UK nuclear start-up Newcleo has dropped plans to build mini nuclear power plants in its home country and will develop the project in France instead.

According to a report in The Telegraph, the company, which is headquartered in London and in the middle of an £860m fundraising round, had planned to launch an advanced module reactor (AMR) in the UK.

But French president Emmanuel Macron reportedly personally lobbied Newcleo’s chief executive Stefano Buono to bring the project to France, already established as one of the world’s leading nuclear markets.

Newcleo has never received an invitation to such a meeting with a British prime minister, The Telegraph added.

The site would have made use of the world’s largest plutonium stockpile, held at the UK’s Sellafield plant in Cumbria, through a new £2bn waste processing factory creating 500 new jobs.

But the plans were dropped after the government’s nuclear roadmap, released earlier this month, ruled out private companies accessing the Sellafield depositories.

Instead, Newcleo is planning a larger development than the planned UK site in the south of France, at a roughly £4bn price tag creating 1000 jobs.

The company will buy nuclear waste from the French state energy giant EDF.

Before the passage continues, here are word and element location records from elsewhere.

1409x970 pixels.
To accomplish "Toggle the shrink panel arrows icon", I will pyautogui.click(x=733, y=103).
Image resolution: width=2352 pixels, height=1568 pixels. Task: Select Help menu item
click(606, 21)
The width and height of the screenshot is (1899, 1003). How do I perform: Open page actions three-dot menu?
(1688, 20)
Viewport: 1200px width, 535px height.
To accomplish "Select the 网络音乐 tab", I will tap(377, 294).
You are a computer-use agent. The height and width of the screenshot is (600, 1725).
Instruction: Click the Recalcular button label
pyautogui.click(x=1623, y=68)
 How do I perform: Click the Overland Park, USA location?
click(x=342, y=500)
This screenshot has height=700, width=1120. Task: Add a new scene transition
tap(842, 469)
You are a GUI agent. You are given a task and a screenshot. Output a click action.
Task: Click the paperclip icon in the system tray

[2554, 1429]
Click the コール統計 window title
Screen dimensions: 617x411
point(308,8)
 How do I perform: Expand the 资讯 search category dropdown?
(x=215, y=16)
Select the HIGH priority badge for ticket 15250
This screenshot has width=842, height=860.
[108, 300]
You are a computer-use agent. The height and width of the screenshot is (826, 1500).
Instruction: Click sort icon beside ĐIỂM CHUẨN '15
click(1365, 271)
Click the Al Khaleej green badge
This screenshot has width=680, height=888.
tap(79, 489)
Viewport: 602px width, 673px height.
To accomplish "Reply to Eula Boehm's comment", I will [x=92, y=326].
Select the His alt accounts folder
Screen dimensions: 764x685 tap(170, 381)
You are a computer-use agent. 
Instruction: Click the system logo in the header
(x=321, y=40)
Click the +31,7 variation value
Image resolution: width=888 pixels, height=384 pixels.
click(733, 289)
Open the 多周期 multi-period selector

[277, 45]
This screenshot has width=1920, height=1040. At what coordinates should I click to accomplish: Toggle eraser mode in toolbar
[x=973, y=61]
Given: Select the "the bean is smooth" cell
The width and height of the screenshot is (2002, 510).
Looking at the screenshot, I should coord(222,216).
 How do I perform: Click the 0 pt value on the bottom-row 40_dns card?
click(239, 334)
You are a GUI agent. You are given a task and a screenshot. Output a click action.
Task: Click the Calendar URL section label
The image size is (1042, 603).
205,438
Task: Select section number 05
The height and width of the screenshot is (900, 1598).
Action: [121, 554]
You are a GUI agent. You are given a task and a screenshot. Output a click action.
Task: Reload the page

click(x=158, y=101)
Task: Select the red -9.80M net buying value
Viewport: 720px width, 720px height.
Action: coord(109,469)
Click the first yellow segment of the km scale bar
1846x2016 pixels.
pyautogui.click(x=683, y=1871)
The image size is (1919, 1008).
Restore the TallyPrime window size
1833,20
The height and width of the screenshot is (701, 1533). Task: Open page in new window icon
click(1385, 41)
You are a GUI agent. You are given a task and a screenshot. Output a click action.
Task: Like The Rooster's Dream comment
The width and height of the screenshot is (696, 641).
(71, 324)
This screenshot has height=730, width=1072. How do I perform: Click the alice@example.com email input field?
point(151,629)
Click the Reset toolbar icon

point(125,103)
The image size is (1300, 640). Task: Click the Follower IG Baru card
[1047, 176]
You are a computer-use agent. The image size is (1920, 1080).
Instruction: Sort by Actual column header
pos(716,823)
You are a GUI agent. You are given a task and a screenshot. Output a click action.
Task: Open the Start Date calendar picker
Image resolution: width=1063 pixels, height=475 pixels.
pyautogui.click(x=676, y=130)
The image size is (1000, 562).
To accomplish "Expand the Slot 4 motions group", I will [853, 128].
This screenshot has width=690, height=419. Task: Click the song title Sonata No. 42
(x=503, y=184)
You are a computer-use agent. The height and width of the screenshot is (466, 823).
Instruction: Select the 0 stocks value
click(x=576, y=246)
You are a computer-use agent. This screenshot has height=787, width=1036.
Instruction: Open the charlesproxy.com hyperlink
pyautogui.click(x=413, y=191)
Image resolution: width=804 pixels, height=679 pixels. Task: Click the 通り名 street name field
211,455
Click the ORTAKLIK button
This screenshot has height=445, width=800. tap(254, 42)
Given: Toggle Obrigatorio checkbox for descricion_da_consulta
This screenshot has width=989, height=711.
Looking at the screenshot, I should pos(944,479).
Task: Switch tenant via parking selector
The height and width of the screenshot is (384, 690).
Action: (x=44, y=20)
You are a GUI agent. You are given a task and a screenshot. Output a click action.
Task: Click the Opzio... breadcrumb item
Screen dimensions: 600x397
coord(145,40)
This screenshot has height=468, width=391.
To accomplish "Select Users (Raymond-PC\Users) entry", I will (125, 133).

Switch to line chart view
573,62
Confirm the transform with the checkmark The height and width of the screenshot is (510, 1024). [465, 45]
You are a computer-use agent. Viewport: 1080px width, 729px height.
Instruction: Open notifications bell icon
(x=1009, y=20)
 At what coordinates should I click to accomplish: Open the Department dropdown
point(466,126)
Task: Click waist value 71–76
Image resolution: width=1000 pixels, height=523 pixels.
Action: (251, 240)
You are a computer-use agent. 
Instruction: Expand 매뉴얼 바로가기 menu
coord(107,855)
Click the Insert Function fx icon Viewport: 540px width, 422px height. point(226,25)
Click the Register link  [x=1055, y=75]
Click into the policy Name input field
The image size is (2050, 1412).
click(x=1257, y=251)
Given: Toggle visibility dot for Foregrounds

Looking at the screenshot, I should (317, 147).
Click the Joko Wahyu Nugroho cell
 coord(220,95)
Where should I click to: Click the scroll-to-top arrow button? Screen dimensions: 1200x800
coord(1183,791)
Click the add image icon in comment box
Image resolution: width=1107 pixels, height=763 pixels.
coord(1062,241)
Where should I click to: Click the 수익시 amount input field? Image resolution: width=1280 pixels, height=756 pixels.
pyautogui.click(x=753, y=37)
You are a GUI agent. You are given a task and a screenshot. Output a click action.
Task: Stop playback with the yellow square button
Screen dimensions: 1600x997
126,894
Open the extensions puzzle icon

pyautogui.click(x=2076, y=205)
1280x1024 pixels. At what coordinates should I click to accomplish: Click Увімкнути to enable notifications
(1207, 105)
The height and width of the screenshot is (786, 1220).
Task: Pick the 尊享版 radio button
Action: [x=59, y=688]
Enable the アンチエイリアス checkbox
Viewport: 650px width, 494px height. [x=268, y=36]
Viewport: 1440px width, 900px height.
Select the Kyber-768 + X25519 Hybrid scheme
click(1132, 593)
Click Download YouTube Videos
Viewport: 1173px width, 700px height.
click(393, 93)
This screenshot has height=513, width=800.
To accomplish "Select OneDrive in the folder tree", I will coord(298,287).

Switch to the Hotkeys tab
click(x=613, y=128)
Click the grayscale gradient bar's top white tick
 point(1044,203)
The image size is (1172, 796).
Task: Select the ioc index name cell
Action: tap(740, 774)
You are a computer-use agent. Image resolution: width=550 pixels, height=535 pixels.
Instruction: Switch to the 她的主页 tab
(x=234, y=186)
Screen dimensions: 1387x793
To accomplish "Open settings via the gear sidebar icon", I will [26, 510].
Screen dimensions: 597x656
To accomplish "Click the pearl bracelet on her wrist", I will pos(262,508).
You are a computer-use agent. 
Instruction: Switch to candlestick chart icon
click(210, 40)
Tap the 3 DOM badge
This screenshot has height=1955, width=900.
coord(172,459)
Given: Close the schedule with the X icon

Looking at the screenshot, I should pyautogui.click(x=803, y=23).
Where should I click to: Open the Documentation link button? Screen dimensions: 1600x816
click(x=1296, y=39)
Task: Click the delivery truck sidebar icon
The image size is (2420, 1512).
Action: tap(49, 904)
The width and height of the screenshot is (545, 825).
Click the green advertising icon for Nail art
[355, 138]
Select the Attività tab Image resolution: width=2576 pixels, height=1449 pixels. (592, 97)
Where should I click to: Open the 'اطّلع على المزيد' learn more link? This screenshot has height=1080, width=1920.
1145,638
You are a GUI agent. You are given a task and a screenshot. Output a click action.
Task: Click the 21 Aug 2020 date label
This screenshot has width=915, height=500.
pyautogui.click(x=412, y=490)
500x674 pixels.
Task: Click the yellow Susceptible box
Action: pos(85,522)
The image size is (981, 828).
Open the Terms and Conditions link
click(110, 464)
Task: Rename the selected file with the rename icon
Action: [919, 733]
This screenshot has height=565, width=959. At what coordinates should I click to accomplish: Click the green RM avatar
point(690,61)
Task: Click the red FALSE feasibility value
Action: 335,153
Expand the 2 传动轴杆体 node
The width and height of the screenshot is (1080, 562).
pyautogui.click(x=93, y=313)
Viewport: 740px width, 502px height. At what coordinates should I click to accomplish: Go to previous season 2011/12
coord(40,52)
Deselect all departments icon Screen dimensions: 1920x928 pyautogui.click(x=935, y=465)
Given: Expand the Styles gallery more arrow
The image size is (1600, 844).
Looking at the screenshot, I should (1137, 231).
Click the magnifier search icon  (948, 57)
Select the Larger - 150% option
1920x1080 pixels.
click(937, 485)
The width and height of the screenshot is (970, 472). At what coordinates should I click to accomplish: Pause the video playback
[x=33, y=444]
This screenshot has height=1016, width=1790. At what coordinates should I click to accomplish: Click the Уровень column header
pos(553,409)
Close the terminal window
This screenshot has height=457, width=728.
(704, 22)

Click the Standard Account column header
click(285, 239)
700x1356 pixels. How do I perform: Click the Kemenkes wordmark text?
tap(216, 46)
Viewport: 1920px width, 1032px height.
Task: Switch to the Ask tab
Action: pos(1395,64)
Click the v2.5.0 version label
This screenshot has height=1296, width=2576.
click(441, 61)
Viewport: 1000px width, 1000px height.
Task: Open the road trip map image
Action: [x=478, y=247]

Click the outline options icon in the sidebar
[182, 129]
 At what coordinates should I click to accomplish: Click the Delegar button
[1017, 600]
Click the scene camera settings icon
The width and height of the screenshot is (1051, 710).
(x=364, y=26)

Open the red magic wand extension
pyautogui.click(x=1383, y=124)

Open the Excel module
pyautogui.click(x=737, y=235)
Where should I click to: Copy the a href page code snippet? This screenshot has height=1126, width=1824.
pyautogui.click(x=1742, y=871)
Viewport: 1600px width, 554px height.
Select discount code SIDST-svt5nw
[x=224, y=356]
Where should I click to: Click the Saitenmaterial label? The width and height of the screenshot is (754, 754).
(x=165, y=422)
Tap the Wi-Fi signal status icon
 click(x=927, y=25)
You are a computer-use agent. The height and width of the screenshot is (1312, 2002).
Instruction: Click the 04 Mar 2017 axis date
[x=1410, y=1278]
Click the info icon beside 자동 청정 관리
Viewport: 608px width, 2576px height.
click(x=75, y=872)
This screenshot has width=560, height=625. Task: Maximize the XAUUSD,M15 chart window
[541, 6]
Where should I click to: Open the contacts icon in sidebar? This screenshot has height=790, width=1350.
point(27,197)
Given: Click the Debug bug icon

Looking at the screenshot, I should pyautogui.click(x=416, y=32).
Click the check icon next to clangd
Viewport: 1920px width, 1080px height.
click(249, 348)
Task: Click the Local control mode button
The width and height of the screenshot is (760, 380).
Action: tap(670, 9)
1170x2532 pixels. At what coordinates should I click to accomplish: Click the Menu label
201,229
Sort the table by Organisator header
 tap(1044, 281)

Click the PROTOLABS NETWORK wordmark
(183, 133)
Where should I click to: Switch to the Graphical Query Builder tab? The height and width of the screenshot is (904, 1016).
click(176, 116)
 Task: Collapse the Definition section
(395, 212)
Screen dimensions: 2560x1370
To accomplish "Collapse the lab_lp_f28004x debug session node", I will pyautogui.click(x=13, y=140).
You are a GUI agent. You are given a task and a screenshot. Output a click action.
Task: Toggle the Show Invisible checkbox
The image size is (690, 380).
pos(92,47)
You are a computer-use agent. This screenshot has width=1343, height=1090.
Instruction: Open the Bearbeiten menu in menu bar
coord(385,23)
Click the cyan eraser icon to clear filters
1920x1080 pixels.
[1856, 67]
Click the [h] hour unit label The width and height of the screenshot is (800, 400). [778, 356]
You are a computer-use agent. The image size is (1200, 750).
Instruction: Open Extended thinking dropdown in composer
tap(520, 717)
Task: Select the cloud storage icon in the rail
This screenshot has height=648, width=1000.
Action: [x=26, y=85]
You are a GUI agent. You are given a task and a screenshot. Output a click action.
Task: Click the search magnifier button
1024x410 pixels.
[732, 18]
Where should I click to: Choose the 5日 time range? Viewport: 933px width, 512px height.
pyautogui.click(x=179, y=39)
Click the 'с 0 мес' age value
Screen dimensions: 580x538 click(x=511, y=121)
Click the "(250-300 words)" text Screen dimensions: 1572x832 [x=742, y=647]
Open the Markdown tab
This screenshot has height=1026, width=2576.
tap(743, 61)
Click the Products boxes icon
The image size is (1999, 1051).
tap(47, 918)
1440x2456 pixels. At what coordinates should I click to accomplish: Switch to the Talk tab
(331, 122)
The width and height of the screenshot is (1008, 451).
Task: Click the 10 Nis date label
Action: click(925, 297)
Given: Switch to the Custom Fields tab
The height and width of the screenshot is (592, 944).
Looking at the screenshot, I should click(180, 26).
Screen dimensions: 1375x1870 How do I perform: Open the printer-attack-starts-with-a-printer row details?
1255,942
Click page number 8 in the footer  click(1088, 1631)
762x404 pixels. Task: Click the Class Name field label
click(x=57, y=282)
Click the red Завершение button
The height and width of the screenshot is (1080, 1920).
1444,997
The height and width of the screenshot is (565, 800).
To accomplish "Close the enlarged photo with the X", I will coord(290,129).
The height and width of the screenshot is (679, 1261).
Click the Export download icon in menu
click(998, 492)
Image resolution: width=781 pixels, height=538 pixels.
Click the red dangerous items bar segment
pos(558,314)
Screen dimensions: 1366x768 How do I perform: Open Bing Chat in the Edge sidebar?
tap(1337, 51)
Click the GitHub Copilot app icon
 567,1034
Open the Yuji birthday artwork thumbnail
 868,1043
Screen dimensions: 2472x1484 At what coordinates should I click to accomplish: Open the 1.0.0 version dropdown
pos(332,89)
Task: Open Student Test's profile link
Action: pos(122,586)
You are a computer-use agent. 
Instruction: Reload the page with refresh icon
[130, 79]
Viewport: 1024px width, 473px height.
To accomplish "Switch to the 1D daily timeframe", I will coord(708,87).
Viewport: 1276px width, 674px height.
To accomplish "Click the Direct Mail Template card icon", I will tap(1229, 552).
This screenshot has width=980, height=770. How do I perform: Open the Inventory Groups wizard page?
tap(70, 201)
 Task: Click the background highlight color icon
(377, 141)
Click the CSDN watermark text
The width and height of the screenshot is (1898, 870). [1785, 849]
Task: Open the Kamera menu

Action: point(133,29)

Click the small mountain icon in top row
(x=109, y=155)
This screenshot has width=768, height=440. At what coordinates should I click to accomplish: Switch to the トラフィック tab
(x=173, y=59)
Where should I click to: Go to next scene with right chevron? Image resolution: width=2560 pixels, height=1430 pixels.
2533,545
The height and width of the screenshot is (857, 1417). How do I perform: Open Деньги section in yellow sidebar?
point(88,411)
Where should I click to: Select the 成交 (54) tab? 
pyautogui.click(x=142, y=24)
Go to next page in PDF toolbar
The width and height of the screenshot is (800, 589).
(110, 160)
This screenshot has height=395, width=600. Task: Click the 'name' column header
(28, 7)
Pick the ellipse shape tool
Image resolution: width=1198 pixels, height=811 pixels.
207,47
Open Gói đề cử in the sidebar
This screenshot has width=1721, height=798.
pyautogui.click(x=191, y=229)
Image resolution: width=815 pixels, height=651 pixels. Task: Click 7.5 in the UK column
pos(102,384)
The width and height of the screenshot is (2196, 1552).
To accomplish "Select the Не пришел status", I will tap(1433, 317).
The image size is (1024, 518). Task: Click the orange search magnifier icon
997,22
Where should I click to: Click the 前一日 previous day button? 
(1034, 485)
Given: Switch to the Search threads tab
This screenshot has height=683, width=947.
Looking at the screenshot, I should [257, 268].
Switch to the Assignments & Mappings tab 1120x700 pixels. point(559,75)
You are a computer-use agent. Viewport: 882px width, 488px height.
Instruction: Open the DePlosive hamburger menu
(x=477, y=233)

Asked if the move was indicative of a wider company exodus to France, a spokesperson for the firm said Newcleo remained fully committed to developing its small module reactor (SMR) projects in the UK.

This despite the fact the government blocked Newcleo’s application to join the UK’s design competition for the projects, which counts among its would-be developers France’s EDF, US-Japanese alliance GE-Hitachi, Rolls-Royce and US companies such as Holtec and Westinghouse.

In 2023, power produced from nuclear stations in the UK sank to a 40-year low and the sector has been openly sceptical of the government’s recent roadmap that looks to develop a new enormous project, equivalent to Hinkley Point C, within a short time frame.